Viernes, 21 de agosto de 2015 | Hoy
Más palabras para lo que no quiere decir su nombre
Por Laura A. Arnés
La diversidad del siglo XXI nos abraza: sabemos que la materialidad del género y el sexo se construye performativamente, que el deseo es fluido y que las identidades se multiplican en un sinfín de variables. Y una de estas derivas la provee la heteroflexibilidad. Se me paran un poquito los pelos: ¿Estoy siendo conservadora o la matriz opresiva sonríe, perturbadora, en el desvío?
También definida como bicuriosidad, esta etiqueta hace visible el permiso: avisa que el dedo lesbiano puede robar un orgasmo en una noche para el recuerdo y que el trío es bienvenido siempre que no exija más vínculo emocional que la alegría del vino compartido. Quizá la heteroflexibilidad sea revulsiva pero, quizá, sea una torsión del sistema para salvar el privilegio heterosexual y la pareja procreadora. Dudo.

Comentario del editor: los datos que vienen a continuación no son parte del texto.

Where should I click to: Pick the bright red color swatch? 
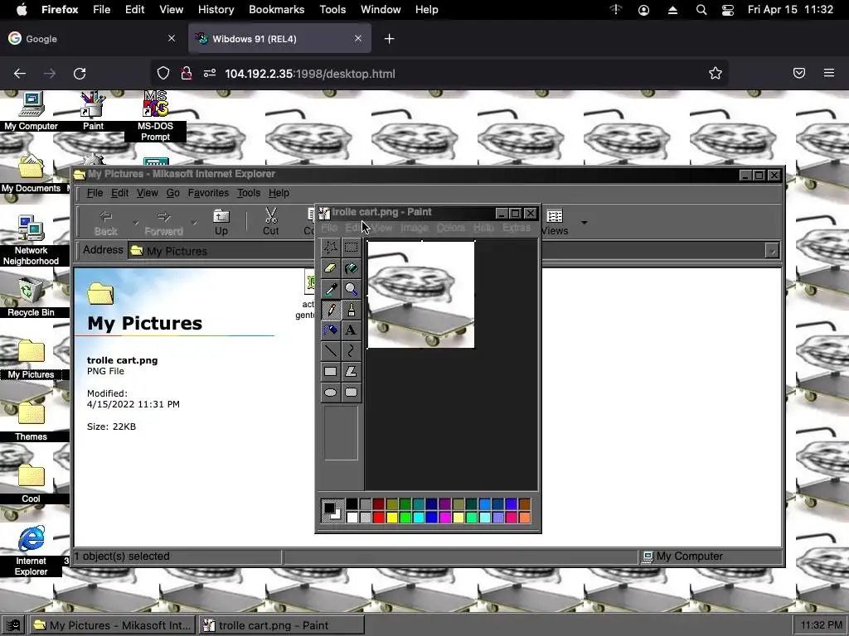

“Las heteroflexibles no queremos ser etiquetadas como bisexuales porque no deseamos a ambos sexos por igual ni tampoco nos enamoramos de quienes son sólo parejas de cama”, me explican (mientras me pregunto, confusa, de dónde habrán sacado que las bisexuales sí). Tengo ganas de contestarles que para flexibilidad voy a clases de yoga, y que las escalas sexuales de Kinsey ya están démodé, pero me contengo y me sigo informando. Leo en una nota de un periódico masivo que la mayoría de las jóvenes que así se identifican pertenecen a clases medias y acomodadas. La posibilidad de un progresismo conservador me pone en guardia (ya aprendí que la feminización hipster de ciertos varones no desprivatizó sus culos y que la visibilidad hartante de la banderita multicolor es estrategia de venta). Sospecho, además, que la connotación positiva del término tiene que ver con las hoy celebradas “actitudes desprejuiciadas”. Total, un touch and go no pone en riesgo ningún fundamento, gordi, ¿o sí? (admitamos que de algunas encamadas comenzaron guerras).

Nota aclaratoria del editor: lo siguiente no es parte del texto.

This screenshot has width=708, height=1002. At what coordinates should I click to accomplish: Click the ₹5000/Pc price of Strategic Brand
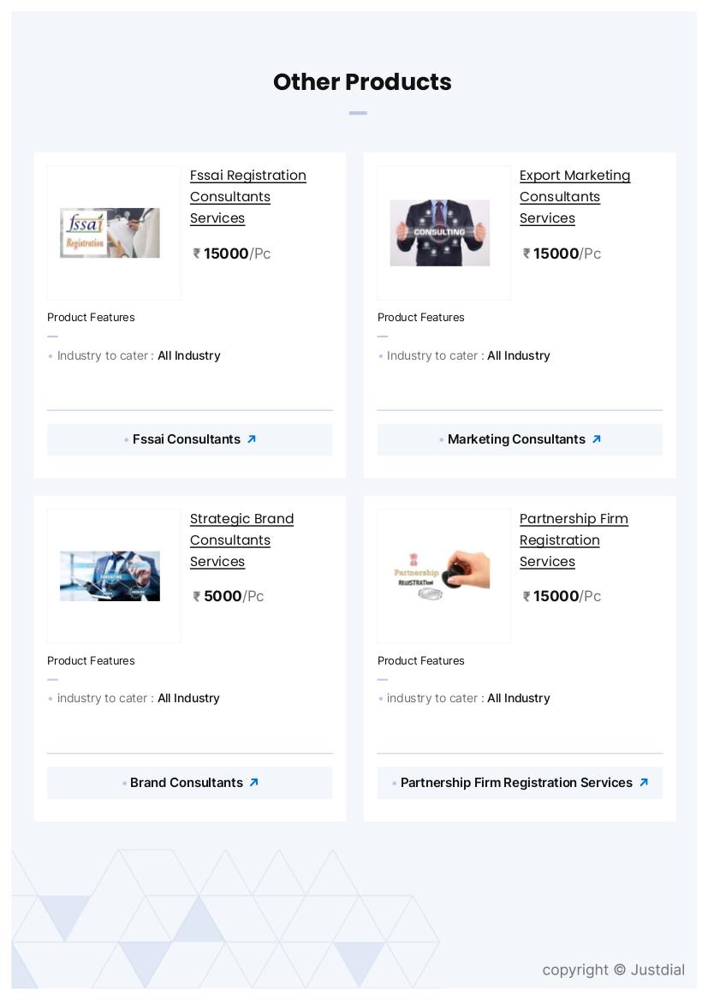click(229, 596)
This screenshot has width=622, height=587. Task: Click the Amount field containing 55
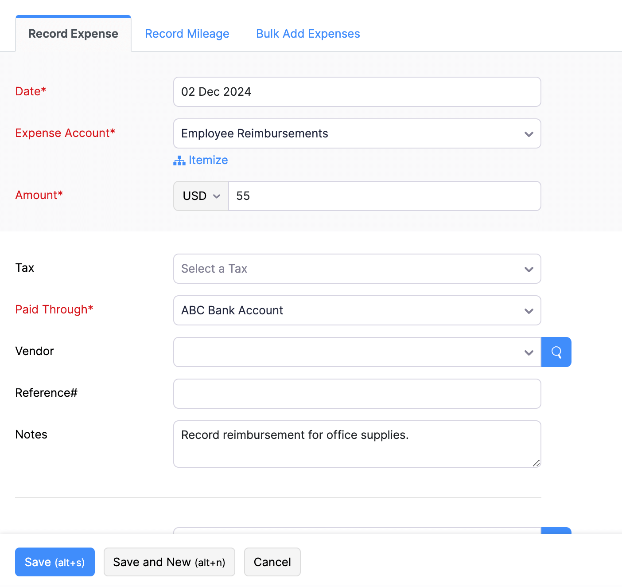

Evidentemente, todas las identidades que manifiestan tránsitos entre la homosexualidad y la heterosexualidad, entre lo femenino y lo masculino, siguen generando desconfianza y malestar. Sin ir más lejos, en las redes sociales anduvieron circulando dos lesbianas “feministas”, con flequillo a la Bieber, manifestándose a favor del veganismo en estos términos: “Si pudimos dejar la carne, cómo no vamos a poder dejar a las hétero curiosas y a las bisexuales”. Es claro el régimen económico que todavía rige la sexualidad: hay cuerpos que continúan evocando lógicas de matadero. La curiosidad mató al gato, redobla el refrán. Y, entonces, me decido. Imposible no reivindicar el derecho al curioseo y a la degustación, a la variedad y al capricho del placer.
Es cierto que, como militante bisexual, no puedo evitar notar que hay una tendencia histórica a borrar el término (“prefiero no nombrarme, soy libre, no me gustan las etiquetas”) o a reemplazarlo por otros (flexisexualidad, bicuriosidad, polisexualidad, etc.) que, al final de cuentas, dicen más o menos lo mismo (me niego a creer que los modos del placer se miden en porcentajes). Pero quién soy yo para decir qué palabra es más adecuada. De hecho, las etiquetas están para ser usadas a nuestro antojo, y lo cierto es que toda identidad puede ser cómplice del heterosexismo, del capitalismo y de la familia burguesa (el ruido que hizo el activismo lesbiano al caer, después de la ley de matrimonio igualitario, debería ser un aviso). Entonces, hagámosla sencilla: brindemos por la flexibilidad y esta noche cojamos todas haciendo el puente.